Drip · Agents & RAG · 16 min read

Agentic Context Engineering

“Prompt engineering” describes a single turn. Production agents run hundreds. The skill that determines whether they hold their behavior over a long loop is context engineering — and it has four named operations.

The bottom line. Lance Martin’s June 2025 Context Engineering for Agents(LangChain) named four operations, and Anthropic’s September 2025 Effective context engineering for AI agents independently described the same production techniques. As Phil Schmid put it, most agent failures are context failures, not model failures. Four operations cover most fixes — Write (persist memory outside the window), Select (retrieve only what this turn needs), Compress (summarize and prune as history grows), Isolate (give each agent only its slice via sub-agents). The lab below runs the same 30-turn agent under each strategy. Raw context loses the early rules after enough turns; Write stabilizes adherence; Isolate flatlines cost.

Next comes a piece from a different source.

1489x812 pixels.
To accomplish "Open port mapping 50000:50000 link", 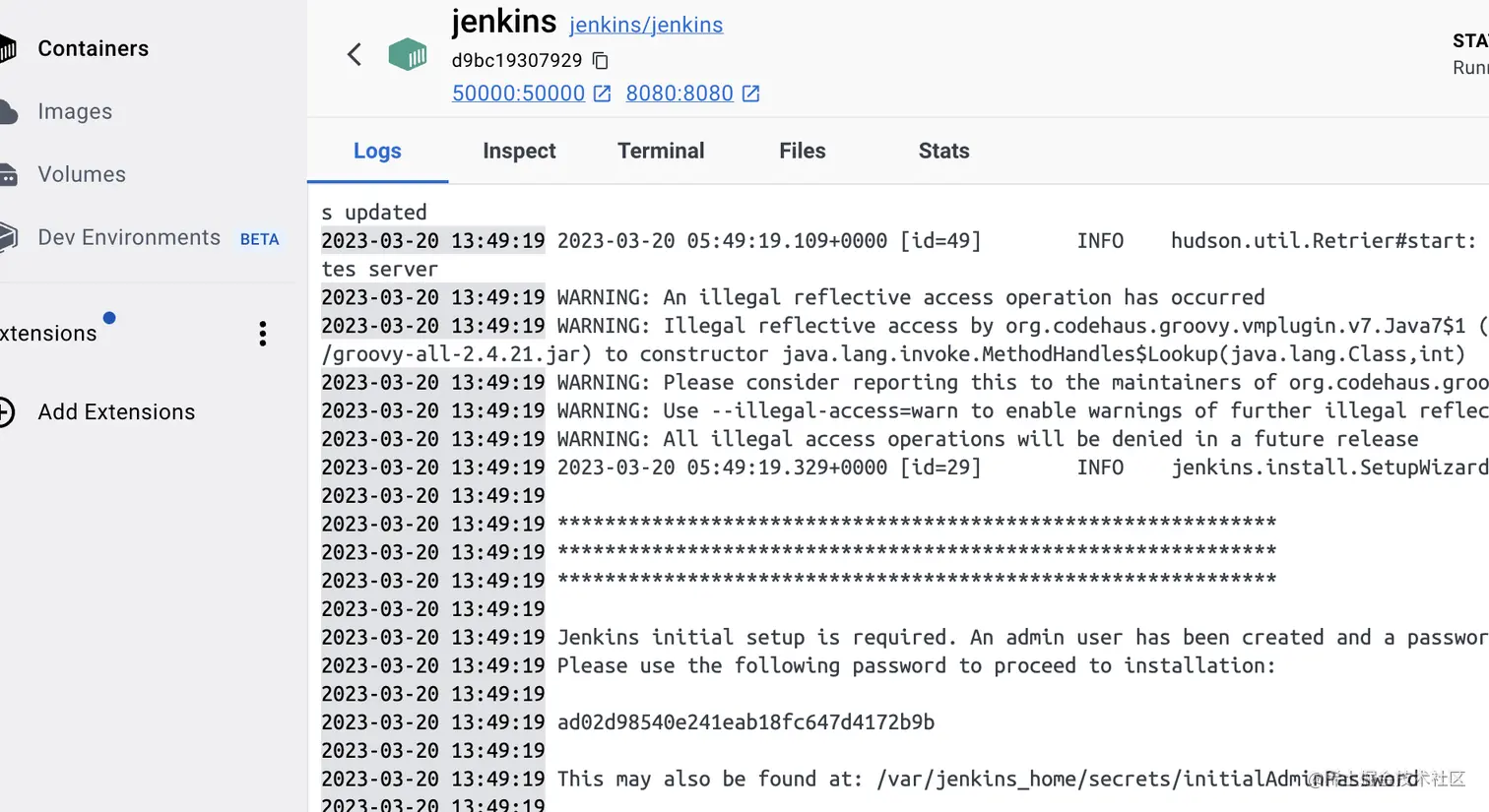I will pyautogui.click(x=518, y=94).
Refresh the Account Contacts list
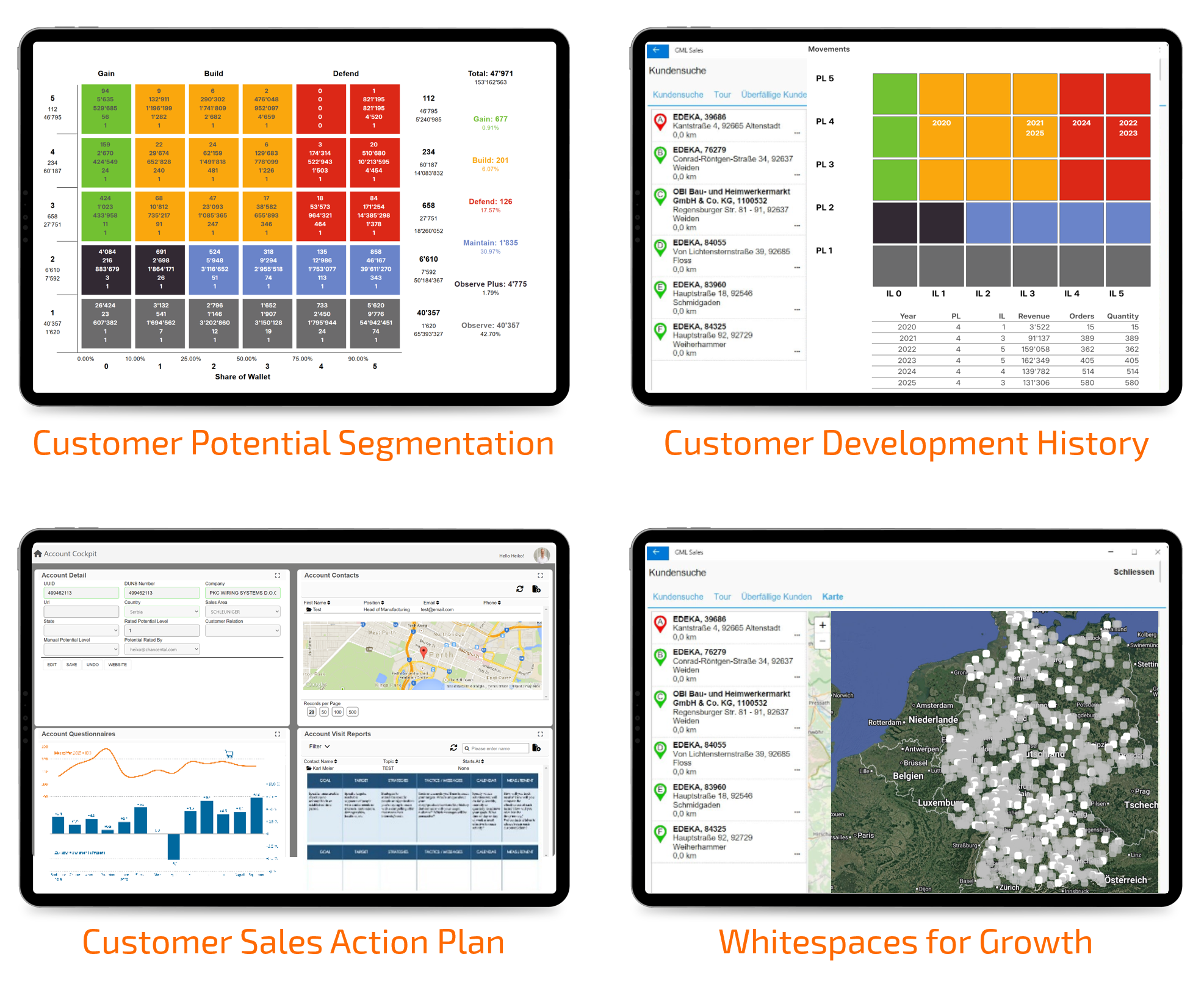 519,589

If you haven’t read it yet: Context Engineering is the sibling drip on the static side of this — what to put into a single window, the lost-in-the-middle problem, the token budget. This piece picks up where that one stops: what happens to that context across a long agent loop.

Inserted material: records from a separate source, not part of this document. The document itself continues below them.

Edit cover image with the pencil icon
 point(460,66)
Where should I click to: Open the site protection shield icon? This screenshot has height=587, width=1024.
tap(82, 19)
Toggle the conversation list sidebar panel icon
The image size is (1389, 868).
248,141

§ 00 · WHY THE REFRAMEPrompt engineering describes a turn. Agents run hundreds.

Prompt engineering as a discipline was shaped by the chatbot era: one user message, one model response, optimize the prompt that sits between them. It was the right frame for the work — until agents arrived.

A production agent in 2026 isn’t shaped like a chat completion. It runs in a loop. The model decides on an action, a tool returns a result, the model reads the result, decides on the next action. The loop runs for dozens or hundreds of turns until the goal is met or the orchestrator cuts it off. The “prompt” isn’t a string anymore — it’s a sliding window over an ever-growing conversation history, plus whatever the tools dump in, plus whatever the model itself produced last turn.

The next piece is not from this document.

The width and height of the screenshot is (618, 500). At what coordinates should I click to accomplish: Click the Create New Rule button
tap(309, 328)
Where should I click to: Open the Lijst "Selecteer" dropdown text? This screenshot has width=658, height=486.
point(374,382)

Most agent bugs in production look like model bugs. The agent forgets a constraint it was told at turn 1. It contradicts a rule it just acknowledged. It loops because it can’t see the tool error from three turns ago. Engineers reach for a better model. The bug doesn’t go away. The bug isn’t in the model — it’s in the context the model sees at the moment of failure.

Lance Martin’s June 2025 Context Engineering for Agents crystallized what production teams had been doing for months under different names: a single four-operation framework that covers most of the fixes. Anthropic’s September 2025 Effective context engineering for AI agents independently arrived at the same four production techniques.

§ 01 · WRITE — PERSIST OUTSIDE THE WINDOWYour prompt is not memory. Stop using it like one.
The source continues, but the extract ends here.